After the seemingly endless grey days of winter it will be a pleasant change of scene to head to Caulfield on Saturday for the Group 2 P B Lawrence Stakes meeting. The weather is forecast to be a relatively balmy 17°C for the afternoon and, with any luck, the sun may even shine on the track.

The main attraction of the day will of course be star Tasmanian mare Mystic Journey beginning her run to the Cox Plate. She has had two trials in her home State, both of which she won easily, so it will be no surprise if she is successful in the P B Lawrence Stakes. In a way I am hoping she doesn’t win, considering the seeming curse on Lawrence Stakes winners who in recent years have failed to win again through the spring racing season. As the track is likely to be on the soft side, a surface on which  Mystic Journey is not as effective, she may miss the curse and run a creditable place.
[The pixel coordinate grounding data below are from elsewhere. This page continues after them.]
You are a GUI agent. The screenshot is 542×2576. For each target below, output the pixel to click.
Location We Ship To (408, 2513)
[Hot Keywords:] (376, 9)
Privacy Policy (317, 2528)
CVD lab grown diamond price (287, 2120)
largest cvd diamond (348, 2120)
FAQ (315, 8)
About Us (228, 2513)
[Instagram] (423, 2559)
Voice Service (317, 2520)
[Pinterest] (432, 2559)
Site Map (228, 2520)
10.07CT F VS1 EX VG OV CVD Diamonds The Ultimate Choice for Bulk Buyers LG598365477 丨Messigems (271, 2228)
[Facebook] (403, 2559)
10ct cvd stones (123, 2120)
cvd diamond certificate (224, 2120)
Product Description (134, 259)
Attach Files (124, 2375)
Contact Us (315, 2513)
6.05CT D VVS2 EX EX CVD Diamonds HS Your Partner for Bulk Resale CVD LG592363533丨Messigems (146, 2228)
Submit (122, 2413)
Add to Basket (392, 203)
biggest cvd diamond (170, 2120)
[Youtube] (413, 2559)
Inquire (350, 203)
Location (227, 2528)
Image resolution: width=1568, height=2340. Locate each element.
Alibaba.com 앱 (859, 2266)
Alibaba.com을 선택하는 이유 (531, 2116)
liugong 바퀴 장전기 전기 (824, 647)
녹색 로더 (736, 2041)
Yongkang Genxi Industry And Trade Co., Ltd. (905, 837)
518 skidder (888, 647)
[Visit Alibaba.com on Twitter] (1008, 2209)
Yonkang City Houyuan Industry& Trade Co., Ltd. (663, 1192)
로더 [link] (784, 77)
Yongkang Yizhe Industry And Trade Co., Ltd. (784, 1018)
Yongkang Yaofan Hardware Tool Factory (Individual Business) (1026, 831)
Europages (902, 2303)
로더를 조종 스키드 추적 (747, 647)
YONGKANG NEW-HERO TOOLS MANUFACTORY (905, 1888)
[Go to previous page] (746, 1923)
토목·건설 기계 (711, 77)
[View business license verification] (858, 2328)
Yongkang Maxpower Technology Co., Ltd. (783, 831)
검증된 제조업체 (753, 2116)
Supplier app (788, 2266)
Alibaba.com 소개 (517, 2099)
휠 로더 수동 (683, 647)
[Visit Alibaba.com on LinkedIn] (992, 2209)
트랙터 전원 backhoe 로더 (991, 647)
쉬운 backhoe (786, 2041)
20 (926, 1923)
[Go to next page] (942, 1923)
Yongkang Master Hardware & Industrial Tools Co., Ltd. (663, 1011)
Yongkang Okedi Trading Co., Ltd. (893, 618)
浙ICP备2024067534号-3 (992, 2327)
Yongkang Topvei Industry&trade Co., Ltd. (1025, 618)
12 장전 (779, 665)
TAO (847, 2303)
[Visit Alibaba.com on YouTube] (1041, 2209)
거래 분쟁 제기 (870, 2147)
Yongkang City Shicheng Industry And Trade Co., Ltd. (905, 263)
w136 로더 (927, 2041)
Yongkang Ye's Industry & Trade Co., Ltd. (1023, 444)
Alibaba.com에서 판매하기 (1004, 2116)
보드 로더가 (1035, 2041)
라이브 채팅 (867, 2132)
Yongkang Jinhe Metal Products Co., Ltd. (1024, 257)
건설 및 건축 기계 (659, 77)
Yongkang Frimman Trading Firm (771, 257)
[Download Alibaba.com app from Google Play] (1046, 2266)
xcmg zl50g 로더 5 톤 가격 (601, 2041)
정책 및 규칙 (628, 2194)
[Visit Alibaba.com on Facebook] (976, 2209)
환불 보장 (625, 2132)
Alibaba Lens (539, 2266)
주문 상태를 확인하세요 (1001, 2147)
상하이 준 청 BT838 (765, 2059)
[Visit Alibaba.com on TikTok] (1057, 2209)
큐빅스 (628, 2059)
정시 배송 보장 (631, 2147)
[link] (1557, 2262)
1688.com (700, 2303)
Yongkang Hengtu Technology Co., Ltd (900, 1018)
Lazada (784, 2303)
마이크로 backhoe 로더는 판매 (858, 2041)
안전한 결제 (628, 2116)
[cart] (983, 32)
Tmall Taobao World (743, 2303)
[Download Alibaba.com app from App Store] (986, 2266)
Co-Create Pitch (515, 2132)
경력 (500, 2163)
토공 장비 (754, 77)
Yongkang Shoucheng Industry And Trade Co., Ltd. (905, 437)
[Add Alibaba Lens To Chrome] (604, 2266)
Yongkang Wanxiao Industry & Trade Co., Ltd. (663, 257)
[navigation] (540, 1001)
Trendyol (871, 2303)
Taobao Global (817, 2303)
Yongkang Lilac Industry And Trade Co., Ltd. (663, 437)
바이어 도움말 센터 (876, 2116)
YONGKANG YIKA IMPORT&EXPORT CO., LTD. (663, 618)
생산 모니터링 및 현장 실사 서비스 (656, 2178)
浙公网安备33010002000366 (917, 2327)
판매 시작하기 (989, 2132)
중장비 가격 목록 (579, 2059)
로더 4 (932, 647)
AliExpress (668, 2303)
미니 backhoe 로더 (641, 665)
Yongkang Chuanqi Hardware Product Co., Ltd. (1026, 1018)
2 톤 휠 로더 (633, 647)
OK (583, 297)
A rather good field has accepted for the race, most notably the evergreen Hartnell who won this race in 2017. Also in the picture are Group 1 winners Harlem, Trap for Fools and Kenedna, along with the likes of Fifty Stars and Cliff’s Edge and the intriguing Neufbosc, a French stayer having his first start in Australia.

The support card contains several interesting races, especially the Group 3 Quezette Stakes and Vain Stakes, where three year old Guineas aspirants will be kicking off their spring campaigns.

As usual the fillies Quezette Stakes looks to have a more classy field with Blue Diamond Stakes winner Lyre being the leading contender and other potential stars like Exhilarates, Sizzlefly and Lankan Star.

Last year’s Quezette Stakes was won by Sunlight, who went on to win three Group 1 races and is being aimed at The Everest this spring, so I doubt we’ll see her in Melbourne as she’ll be building up to The Everest in Sydney.

Only six colts will tackle the Vain Stakes, the top picks being Dubious and Bivouac with Sebrakate and Star Surprise also in with a chance.

I’m going to take my time getting to Caulfield anticipating arriving around 2.00pm in plenty of time for the Vain Stakes.